Best data-driven reporting (large newsrooms) – year 2020
Honorable Mention: Copy, Paste, Legislate
Organisation: USA TODAY, The Center for Public Integrity, The Arizona Republic
Country: United States
For USA Today/Arizona Republic: Natalie Allison, Chris Amico, Robert Barnes, Christian Baucom, Daniel Bice, Giacomo Bologna, Ben Botkin, David Boucher, Jon Campbell, Chris Davis, Amy DiPierro, Paul Egan, Tom Foster, Dustin Gardiner, Ronald J. Hansen, Tyler Hawkins, Greg Hilburn, Greg Holman, Joe Hong, Lisa Kaczke, John Kelly, Marisa Kwiatkowski, Keegan Kyle, Kaitlin Lange, Pamela Ren Larson, Aamer Madhani, Patrick Marley, Kelsey Mo, Dan Nowicki, Rob O’Dell, Geoff Pender, Nick Penzenstadler, Svetlana Peterlin, Agnel Philip, Justin Price, Nick Pugliese, Amy Pyle, Anne Ryman, Yvonne Wingett Sanchez, Jeff Schwaner, Chris Sikich, Michael Squires, Matt Wynn
For Center for Public Integrity: Jared Bennett, Kristian Hernandez, Sameea Kamal, Rui Kaneya, Mark Olalde, Pratheek Rebala, Peter Smith, Liz Essley Whyte
Jury’s comment: The Arizona Republic, USA Today Network and the Center for Public Integrity analyzed the language of proposed legislation in all 50 states, revealing 10,000 nearly identical bills. Their sophisticated methods revealed the extent of corporate lobbyists and interest group influence on the day-to-day lives of ordinary people, all conducted behind closed doors in statehouses around the U.S.
Organisation size: Big
Publication date: 6 Feb 2019
Project description: Copy, Paste, Legislate marks the first time a news organization detailed how deeply legislation enacted into law at the state level is influenced by special interests in a practice known as “model legislation.” The series explained how model legislation was used by auto dealers to sell recalled used cars; by anti-abortion advocates to push further restrictions; by far-right groups to advocate for what some called government-sanctioned Islamophobia to moves by the Catholic Church to limit their exposure to past child abuse claims. (Published February 6, April 3, May 23, June 19, July 17 and October 2, 2019)

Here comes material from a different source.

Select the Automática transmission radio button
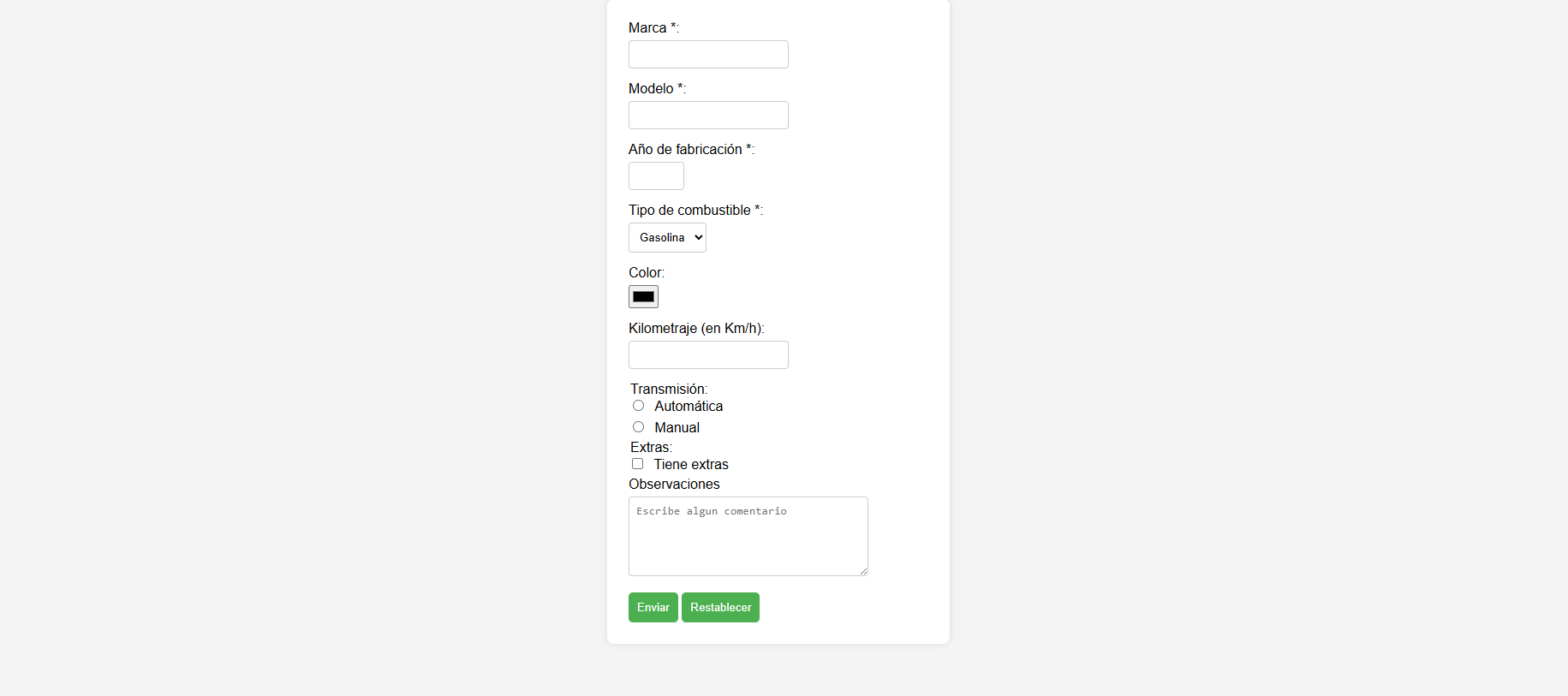The height and width of the screenshot is (696, 1568). [x=639, y=406]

Impact: People in various states called for legislation to require more transparency about the origin of bill language. Legislators found themselves compelled to defend their sponsorship of model bills. A public-facing model legislation tracker tool launched in November 2019, allowed journalists and the public to: –Identify recent model legislation introduced nationally –Identify recent model legislation introduced in their state –Perform a national search for model legislation mentioning specific keywords or topics –Upload a document they have to instantly identify if any language in their document matches any state legislation introduced since 2010 –Look up a specific bill by number to see all other bills matching it –Look up individual legislators and see all bills sponsored by them that contain model language As part of the project, local newsrooms were able to identify and interview major sponsors of model legislation and identified key issues that resonated in their state. Those stories explored the reach of model legislation and its surprising impact on policies across the nation. The combined national and local reporting revealed: –More than 10,000 bills introduced in statehouses nationwide were almost entirely copied from bills written by special interests –The largest block of special interest bills — more than 4,000 — were aimed at achieving conservative goals –More than 2,100 of the bills were signed into law –The model bills amount to the nation’s largest unreported special interest campaign, touching nearly every area of public policy –Models were drafted with deceptive titles to disguise their true intent, including “transparency” bills that made it harder to sue corporations –Because copycat bills have become so intertwined with the lawmaking process, the nation’s most prolific sponsor of model legislation claimed that he had no idea he had authored 72 bills originally written by outside interests.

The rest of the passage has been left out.